What you will do
Every record should be written out exactly, with the pictures left out.
━━ Entries provided ━━
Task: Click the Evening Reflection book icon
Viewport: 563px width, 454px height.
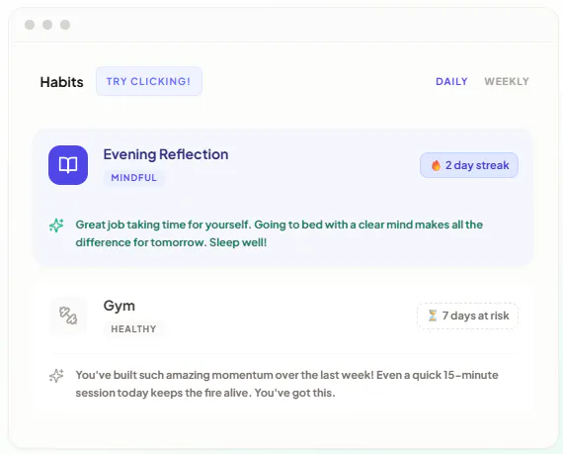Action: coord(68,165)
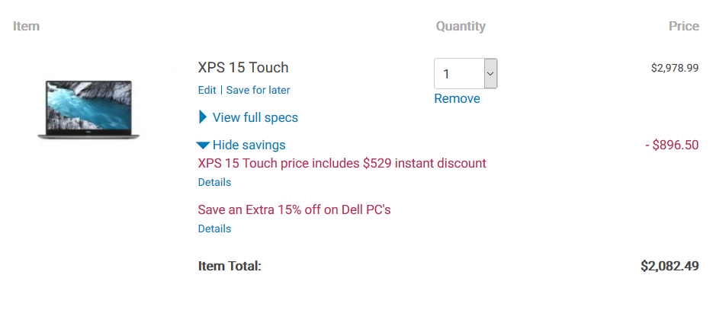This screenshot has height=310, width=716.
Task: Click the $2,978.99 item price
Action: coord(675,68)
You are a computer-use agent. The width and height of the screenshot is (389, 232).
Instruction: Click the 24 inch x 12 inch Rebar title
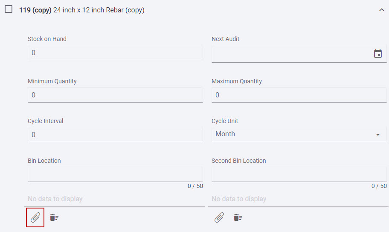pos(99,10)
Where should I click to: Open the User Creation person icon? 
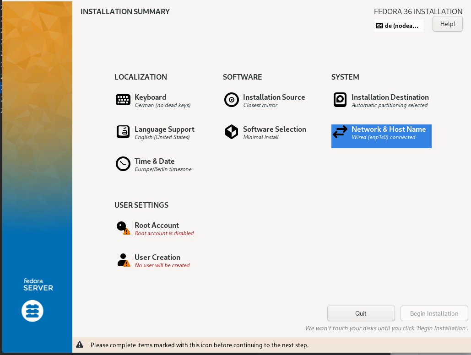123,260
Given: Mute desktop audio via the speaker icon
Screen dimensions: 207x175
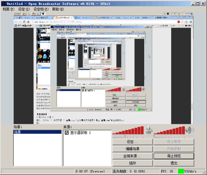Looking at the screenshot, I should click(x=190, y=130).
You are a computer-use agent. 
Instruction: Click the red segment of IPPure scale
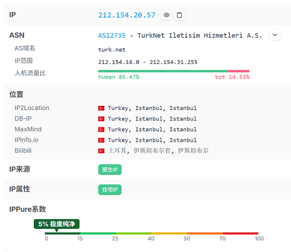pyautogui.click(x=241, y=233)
━━━
Solution for this problem
Task: Click the Evening Reflection book icon
Viewport: 563px width, 454px height.
Action: coord(68,165)
This screenshot has height=310, width=716.
Task: Click the $2,978.99 item price
Action: coord(675,68)
You are a computer-use agent. The width and height of the screenshot is (389, 232).
Instruction: Click the 24 inch x 12 inch Rebar title
pos(99,10)
Where should I click to: Open the User Creation person icon? 
123,260
Given: Mute desktop audio via the speaker icon
Screen dimensions: 207x175
Looking at the screenshot, I should click(x=190, y=130).
You are a computer-use agent. 
Instruction: Click the red segment of IPPure scale
pyautogui.click(x=241, y=233)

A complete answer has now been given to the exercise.